#### Trecho:
========

Estrutura do documento e metadados
pdf_get_outline(doc) # document outline / bookmarks tree
pdf_get_page_labels(doc) # page-label ranges
pdf_get_xmp_metadata(doc) # XMP metadata as a list
pdf_get_source_bytes(doc) # the original source bytes of the document
pdf_plan_split_by_bookmarks(doc, options_json = NULL) # plan a split of the document by top-level bookmarks
Detalhes de anotações
Inspeciona anotações individuais por página e índice.
pdf_annotation_get_color(doc, page, index) # annotation RGB color
pdf_annotation_get_creation_date(doc, page, index) # creation date string
pdf_annotation_get_modification_date(doc, page, index) # modification date string
pdf_annotation_is_hidden(doc, page, index) # TRUE if the annotation is hidden
pdf_annotation_is_marked_deleted(doc, page, index) # TRUE if marked deleted
pdf_annotation_is_printable(doc, page, index) # TRUE if the annotation prints
pdf_annotation_is_read_only(doc, page, index) # TRUE if read-only
pdf_link_annotation_get_uri(doc, page, index) # URI of a link annotation
pdf_text_annotation_get_icon_name(doc, page, index) # icon name of a text annotation
pdf_highlight_annotation_quad_points_count(doc, page, index) # number of highlight quad points
pdf_highlight_annotation_quad_point(doc, page, index, quad_index) # one highlight quad point
pdf_annotations_to_json(doc, page) # all annotations on a page as JSON
Helpers de JSON para fontes e elementos
pdf_font_get_size(doc, page, index) # size of a font record on a page
pdf_fonts_to_json(doc, page) # page fonts as JSON
pdf_elements_to_json(doc, page) # page elements as JSON
Renderização
Renderiza páginas em imagens raster. format: 0 = PNG, 1 = JPEG. Coordenadas e DPI são documentados por função.

========

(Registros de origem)
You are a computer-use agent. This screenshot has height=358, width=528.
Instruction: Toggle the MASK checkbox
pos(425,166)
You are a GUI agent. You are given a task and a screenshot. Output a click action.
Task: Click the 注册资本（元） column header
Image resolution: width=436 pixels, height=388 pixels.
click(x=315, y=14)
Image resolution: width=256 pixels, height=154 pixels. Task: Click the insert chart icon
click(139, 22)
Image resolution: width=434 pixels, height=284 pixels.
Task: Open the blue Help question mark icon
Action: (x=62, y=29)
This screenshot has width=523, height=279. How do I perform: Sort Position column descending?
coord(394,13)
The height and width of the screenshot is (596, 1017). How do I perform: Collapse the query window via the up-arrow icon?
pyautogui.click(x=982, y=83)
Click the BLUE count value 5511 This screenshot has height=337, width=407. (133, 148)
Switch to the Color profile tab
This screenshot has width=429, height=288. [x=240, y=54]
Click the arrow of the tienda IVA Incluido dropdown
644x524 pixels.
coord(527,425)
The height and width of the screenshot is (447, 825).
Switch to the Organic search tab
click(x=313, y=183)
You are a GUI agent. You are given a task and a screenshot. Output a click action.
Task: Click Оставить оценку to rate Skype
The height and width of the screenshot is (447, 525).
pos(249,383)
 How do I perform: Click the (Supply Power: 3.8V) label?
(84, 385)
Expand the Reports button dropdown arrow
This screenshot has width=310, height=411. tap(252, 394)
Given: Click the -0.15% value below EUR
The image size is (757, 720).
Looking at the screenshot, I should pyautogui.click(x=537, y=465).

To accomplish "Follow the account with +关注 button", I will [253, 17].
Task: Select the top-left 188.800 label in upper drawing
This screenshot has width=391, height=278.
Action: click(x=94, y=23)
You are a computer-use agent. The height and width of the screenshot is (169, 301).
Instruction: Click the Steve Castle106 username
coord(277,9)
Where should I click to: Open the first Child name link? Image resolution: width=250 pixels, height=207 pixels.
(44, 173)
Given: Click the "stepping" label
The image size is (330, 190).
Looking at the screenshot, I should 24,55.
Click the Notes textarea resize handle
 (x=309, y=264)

========

#### Tarefas a realizar:
(1) Quais funções do trecho têm o nome começando por "pdf_annotation_is_"? Liste todas.
(2) Repita a parte do trecho que começa nas palavras "Estrutura do documento" e termina depois de "página e índice.".
Os registros não têm relação com o trecho.

#### Respostas por tarefa:
(1)
pdf_annotation_is_hidden
pdf_annotation_is_marked_deleted
pdf_annotation_is_printable
pdf_annotation_is_read_only

(2)
Estrutura do documento e metadados
pdf_get_outline(doc) # document outline / bookmarks tree
pdf_get_page_labels(doc) # page-label ranges
pdf_get_xmp_metadata(doc) # XMP metadata as a list
pdf_get_source_bytes(doc) # the original source bytes of the document
pdf_plan_split_by_bookmarks(doc, options_json = NULL) # plan a split of the document by top-level bookmarks
Detalhes de anotações
Inspeciona anotações individuais por página e índice.